═══ INFORMATION

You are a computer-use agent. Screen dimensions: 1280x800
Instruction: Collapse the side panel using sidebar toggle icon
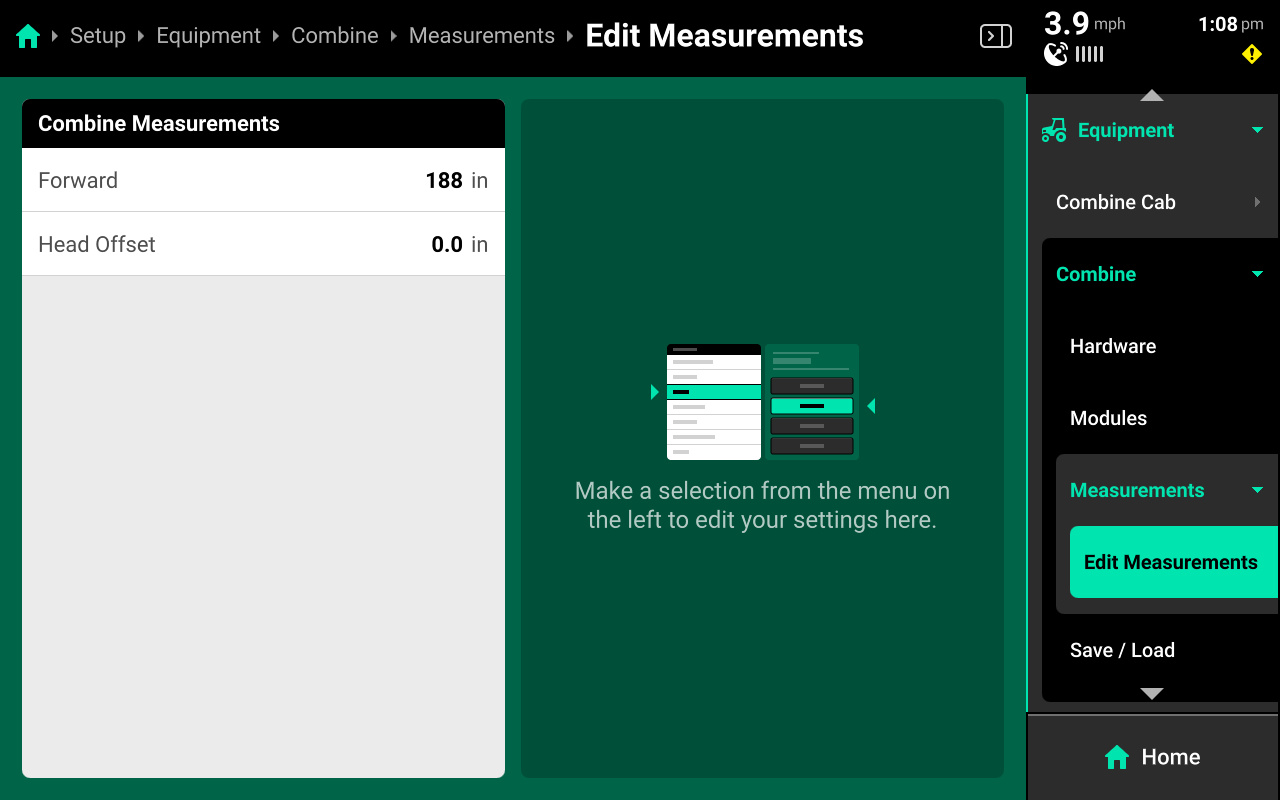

══════
═══ INFORMATION

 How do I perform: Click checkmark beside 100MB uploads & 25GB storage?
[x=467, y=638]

══════
═══ INFORMATION

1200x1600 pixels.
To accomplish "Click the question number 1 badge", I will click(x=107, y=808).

══════

_WHAT IS BEING ASKED_
Of all the entries above, output exactly the lines between the one holding "You are a computer-use" and the one holding "Instruction: Collapse the", inclusive.

_ANSWER SPACE_
You are a computer-use agent. Screen dimensions: 1280x800
Instruction: Collapse the side panel using sidebar toggle icon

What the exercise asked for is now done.